Q: What is needed for Open Development

A: A procedure for several organisations to collaborate, open to new organisations becoming involved

How well a project practices open development is perhaps the most important indicator of long term viability.

We are really looking for two things:

  • Evidence that the procedures are in place allowing the project to be run by several organisations as a collaboration
  • Ensuring new groups can take part

While this is sometimes considered a tall order, what we are really asking is that projects write down how they are functioning today. As long as new volunteers can take part the project is considered open.

Examples:

  • OSSIM makes key decisions made over breakfast in a monthly face to face meeting.
  • The direction for GeoNetwork was often set by key stakeholders meeting face to face each year.
  • MapServer Request for Change procedure has been adopted by several projects for public participation.
  • GeoTools Request for Change procedure
  • GeoServer has a Improvement Proposal procedure
  • The original Apache Voting Process also gives good guidance

Several of these procedures make use of a project steering committee. In each case there is a procedure for new members to be added to the project steering committee.

Checks

Q: Why check Email List Activity

A: Confirm open communication

Mentors sign up to the developer and email lists to look for a healthy interaction between developers and users. We are especially looking for evidence of collaboration between organisations.
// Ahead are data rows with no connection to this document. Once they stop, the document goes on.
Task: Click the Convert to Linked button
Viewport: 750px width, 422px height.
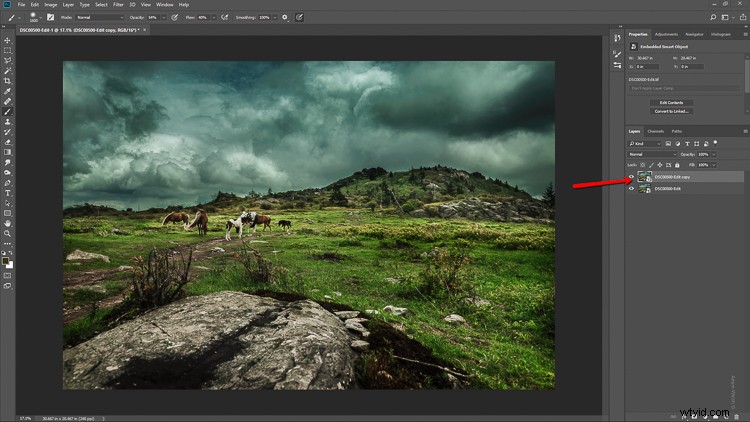Action: [671, 111]
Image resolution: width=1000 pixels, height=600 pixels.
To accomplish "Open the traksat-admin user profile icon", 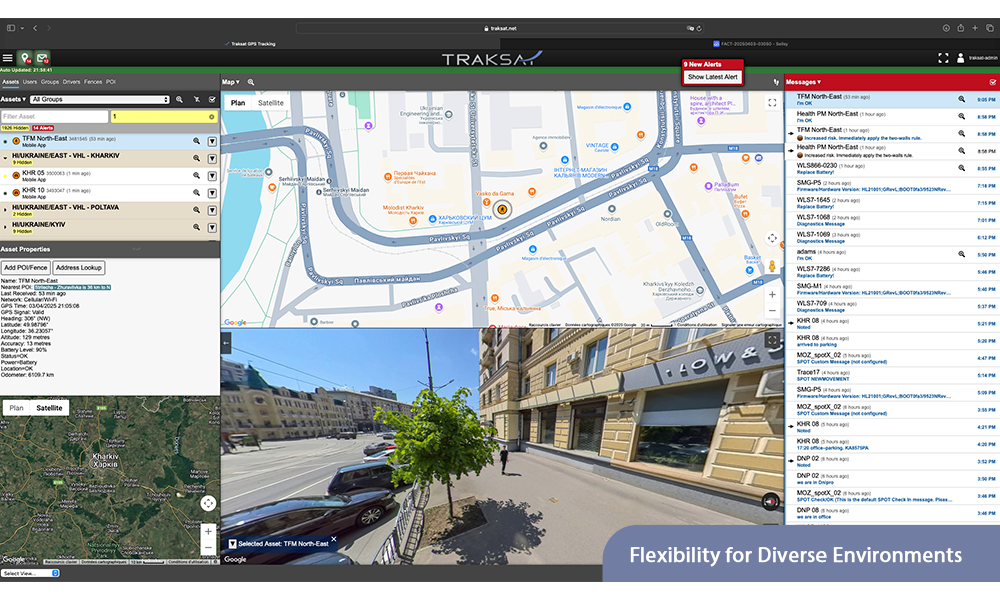I will point(961,58).
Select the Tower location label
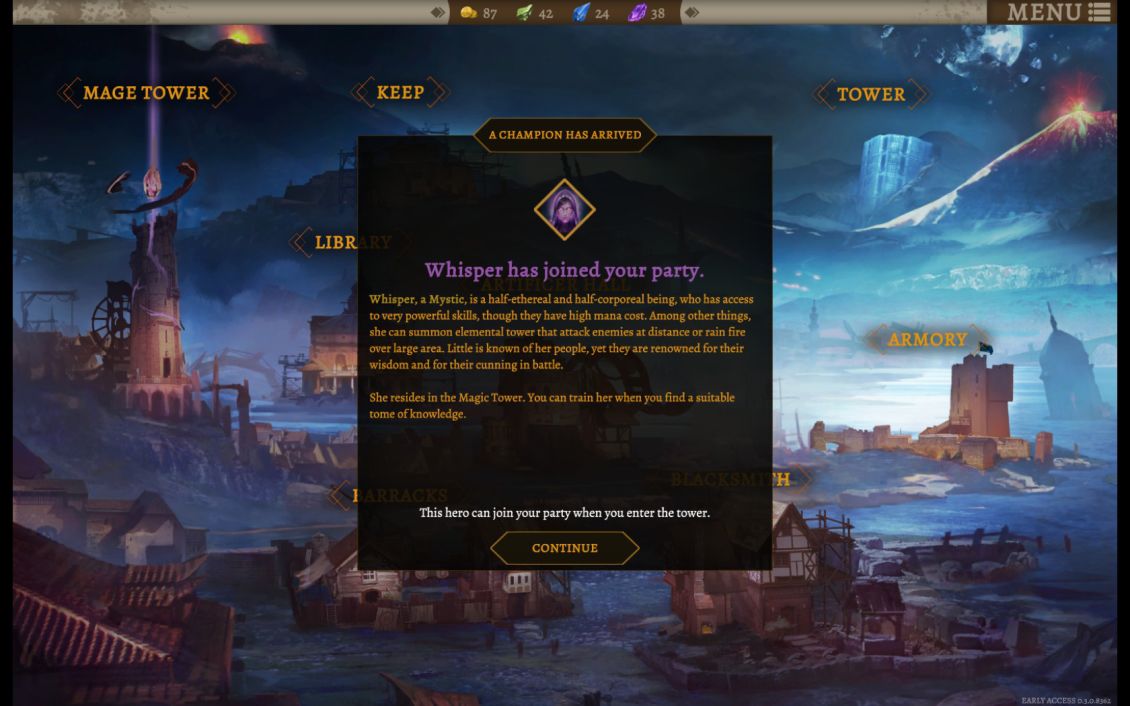 point(871,94)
A: Confirm open decision making

A key component of open development is ensuring that the project procedures are applicable to all groups taking part in the project. This is often really illustrated around accepting new contributors, planning future development and making new releases.

Note:

  • We do expect gaps (and understanding) around the careful balance between meeting paying customers expectations while still maintaining open communication with the community. As such we are used to see pending work proposed (and checked with the community) and then withdrawn if the appropriate funding was not obtained.

Q: What to look for in headers

A: That they exist and that the correctly attribute the code and establish the project is allowed to distribute

Headers are your life lifeline if any legal questions are asked around your project. At a minimum they should provided copywriter and license information.

Examples:

  • (FAIL) Missing header
  • (FAIL) Header indicating the file was copied and pasted from the Sun JRE source code
  • (SUCCESS) GeoTools User Guide listing both source and documentation licenses. Mix of licenses discovered during incubation - highlights include how to handle "one off" licenses (SOSNOKILLLICENSE and Happy Fun Ball License)
  • (SUCCESS) GeoTools Developer Guide Examples showing how to attribute prior work; adjust code when changing license and more

Q: Sample data licensing?

You should double check that you have permission to distribute the sample data included with your application or documentation. Even it is just toy data included with your source code for test cases.

A: If you are unsure where the data came from

You can mention that the sample data is of unknown license; raise an issue in your issue tracker to sort out, and proceed to graduation.

A: If you know where the data came from.

Other projects (in their review) tend write down where the data came from - often taking steps to thank the organisation that provided the data.

Examples

  • (FAIL) Early uDig included some sample data from an ESRI product (simply because that was the data used for testing). The project pulled those releases when the problem was noticed.
  • (SUCCESS) OSGeo Live contains and distributes the natural earth dataset and mentions that the license is public domain.